Łukasz Kadziewicz: Interesują mnie tylko moje mecze

Łukasz Kadziewicz był jednym z bohaterów czwartkowego mecz z Serbią. Po spotkaniu środkowy reprezentacji Polski powiedział, że Polacy nie mogą popadać w hurraoptymizm i powinni się skupić na kolejnym przeciwniku.

Przemysław Jastrzębski
Przemysław Jastrzębski

- Wygraliśmy trzy spotkania, ale nie popadamy w żaden hurraoptymizm - powiedział środkowy reprezentacji Polski Łukasza Kadziewicz. - Powiedzmy sobie szczerze Serbia jest drużyną z naszej półki, a Egipt i Niemcy z trochę niższej. Trzeba teraz zagrać z potentatami tego turnieju i zobaczymy co będzie. Mamy ćwierćfinał. Możemy spokojnie teraz dostać dwa razy w nos i nic się nie stanie. Najważniejsze mecze dopiero przed nami.

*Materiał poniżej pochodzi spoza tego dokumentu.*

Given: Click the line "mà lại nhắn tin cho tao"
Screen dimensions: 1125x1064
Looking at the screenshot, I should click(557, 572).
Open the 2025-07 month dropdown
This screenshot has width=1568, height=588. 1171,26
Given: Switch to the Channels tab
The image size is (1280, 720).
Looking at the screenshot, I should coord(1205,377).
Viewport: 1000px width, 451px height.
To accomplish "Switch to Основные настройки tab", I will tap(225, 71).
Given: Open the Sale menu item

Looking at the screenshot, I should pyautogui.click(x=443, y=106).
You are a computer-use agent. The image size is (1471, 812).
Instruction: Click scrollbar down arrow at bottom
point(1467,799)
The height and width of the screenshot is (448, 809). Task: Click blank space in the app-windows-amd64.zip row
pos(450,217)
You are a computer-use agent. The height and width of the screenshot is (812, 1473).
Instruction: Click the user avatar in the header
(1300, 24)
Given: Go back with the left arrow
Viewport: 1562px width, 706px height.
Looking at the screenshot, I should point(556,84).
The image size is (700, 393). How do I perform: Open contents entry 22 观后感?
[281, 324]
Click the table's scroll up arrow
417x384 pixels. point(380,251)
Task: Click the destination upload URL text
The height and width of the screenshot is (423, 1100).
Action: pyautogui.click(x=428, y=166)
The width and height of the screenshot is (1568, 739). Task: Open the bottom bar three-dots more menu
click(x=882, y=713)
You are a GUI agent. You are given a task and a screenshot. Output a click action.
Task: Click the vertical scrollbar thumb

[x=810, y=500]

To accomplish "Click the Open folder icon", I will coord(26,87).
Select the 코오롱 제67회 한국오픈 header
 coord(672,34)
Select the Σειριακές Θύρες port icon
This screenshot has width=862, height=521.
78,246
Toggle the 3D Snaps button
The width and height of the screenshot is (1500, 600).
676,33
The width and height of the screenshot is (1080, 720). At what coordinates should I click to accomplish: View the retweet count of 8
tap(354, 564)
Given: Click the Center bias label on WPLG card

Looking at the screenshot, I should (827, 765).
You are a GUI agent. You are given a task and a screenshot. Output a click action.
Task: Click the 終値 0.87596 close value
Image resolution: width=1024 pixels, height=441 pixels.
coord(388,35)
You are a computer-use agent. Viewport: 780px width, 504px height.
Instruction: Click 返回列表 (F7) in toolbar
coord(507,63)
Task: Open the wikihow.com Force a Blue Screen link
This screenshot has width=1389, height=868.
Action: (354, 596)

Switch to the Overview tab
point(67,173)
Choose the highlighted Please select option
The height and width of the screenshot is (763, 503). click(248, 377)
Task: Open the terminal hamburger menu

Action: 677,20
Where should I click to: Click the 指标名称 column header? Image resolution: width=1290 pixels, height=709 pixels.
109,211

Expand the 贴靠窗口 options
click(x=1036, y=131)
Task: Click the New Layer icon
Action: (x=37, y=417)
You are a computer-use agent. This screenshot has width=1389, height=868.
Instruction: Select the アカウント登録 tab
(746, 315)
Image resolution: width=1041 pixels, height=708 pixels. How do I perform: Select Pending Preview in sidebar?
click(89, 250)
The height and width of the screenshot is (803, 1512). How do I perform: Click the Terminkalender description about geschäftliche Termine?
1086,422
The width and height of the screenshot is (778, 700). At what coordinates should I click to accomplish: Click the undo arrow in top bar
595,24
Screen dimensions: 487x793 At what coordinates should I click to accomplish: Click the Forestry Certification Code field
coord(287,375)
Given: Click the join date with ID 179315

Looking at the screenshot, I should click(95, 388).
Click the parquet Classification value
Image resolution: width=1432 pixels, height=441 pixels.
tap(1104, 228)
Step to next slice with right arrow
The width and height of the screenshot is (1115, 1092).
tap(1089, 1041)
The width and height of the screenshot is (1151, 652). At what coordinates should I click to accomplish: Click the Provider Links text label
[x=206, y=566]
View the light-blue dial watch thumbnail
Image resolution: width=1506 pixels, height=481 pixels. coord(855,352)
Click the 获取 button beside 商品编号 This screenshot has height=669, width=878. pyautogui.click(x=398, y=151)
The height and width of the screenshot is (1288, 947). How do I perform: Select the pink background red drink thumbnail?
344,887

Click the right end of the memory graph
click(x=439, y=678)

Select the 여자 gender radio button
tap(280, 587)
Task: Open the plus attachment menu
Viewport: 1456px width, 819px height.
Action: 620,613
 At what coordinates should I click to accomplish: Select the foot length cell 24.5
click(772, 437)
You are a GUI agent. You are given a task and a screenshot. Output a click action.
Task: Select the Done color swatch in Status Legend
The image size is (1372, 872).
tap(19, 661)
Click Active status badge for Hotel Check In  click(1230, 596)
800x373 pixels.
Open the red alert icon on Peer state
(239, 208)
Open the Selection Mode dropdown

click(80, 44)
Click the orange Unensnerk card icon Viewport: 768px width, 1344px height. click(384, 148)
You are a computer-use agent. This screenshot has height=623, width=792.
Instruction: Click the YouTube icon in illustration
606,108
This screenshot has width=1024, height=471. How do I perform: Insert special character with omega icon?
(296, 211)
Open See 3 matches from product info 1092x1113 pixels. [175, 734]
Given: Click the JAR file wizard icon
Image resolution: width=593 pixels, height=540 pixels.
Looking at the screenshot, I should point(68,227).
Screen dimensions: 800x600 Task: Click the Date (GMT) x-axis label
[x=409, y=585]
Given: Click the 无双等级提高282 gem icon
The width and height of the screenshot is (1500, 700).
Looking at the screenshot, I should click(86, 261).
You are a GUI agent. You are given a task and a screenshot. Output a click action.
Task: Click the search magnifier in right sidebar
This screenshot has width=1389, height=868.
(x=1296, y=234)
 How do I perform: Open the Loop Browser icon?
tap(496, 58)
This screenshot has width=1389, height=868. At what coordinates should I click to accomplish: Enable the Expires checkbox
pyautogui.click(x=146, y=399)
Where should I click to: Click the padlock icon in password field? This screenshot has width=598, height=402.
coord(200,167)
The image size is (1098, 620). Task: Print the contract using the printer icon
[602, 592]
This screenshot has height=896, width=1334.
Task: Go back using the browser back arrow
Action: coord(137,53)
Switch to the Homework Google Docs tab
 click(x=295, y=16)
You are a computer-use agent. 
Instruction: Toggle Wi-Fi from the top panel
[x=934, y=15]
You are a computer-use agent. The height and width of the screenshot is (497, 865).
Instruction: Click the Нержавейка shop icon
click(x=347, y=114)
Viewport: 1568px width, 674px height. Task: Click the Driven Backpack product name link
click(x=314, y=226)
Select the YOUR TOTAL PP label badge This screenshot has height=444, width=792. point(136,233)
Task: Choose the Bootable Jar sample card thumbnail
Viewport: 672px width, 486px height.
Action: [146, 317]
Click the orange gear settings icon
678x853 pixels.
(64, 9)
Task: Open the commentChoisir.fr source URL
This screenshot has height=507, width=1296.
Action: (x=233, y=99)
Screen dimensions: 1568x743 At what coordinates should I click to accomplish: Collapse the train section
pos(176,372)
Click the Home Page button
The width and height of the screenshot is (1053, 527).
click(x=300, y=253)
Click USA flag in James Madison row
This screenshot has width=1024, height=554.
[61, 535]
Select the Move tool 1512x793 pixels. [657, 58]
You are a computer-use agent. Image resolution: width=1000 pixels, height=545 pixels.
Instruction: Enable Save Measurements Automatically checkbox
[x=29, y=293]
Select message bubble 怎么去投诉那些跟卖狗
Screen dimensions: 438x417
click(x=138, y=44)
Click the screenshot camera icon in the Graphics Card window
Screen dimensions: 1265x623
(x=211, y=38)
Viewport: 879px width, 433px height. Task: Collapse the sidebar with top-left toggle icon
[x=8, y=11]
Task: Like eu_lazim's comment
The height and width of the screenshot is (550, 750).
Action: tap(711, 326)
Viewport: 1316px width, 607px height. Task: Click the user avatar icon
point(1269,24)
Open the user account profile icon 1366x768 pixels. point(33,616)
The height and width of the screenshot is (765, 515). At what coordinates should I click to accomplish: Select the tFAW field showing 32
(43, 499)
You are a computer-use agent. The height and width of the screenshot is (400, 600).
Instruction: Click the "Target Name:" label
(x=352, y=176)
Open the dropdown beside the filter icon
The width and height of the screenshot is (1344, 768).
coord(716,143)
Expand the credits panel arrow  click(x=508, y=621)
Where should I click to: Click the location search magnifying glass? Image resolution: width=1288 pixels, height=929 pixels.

Łukasz Kadziewicz podkreślił, że nie ma co zbyt daleko wybiegać w przyszłość. Trzeba przede wszystkim skupić się na kolejnym przeciwniku, którym będzie Brazylia.

- Nie interesuje mnie to czy zajmiemy w tabeli pierwsze miejsce, mówię to szczerze - powiedział Łukasza Kadziewicz. - Wygraliśmy trzy mecze. Wiemy, gdzie jesteśmy i na co nas stać oraz co możemy ugrać.

Zdaniem Łukasza Kadziewicza nie należy na igrzyskach olimpijskich kalkulować. - Trzeba wychodzić i wygrywać, a nie zastanawiać się która drużyna z tamtej grupy będzie łatwiejsza - powiedział środkowy reprezentacji Polski. - Jeżeli przegra jeden mecz, to czyścimy głowy i myślimy o kolejnym przeciwniku. To jest normalne. Drużyna Brazylii ostatnio przegrywa.

Łukasz Kadziewicz nie oglądał nawet fragmentów bardzo ciekawego meczu Rosja - Brazylia (3:1). - Nie interesuje mnie to, nie przyjechałem tutaj jako turysta - powiedział. - Interesują mnie tylko moje mecze, a nie występy innych drużyn.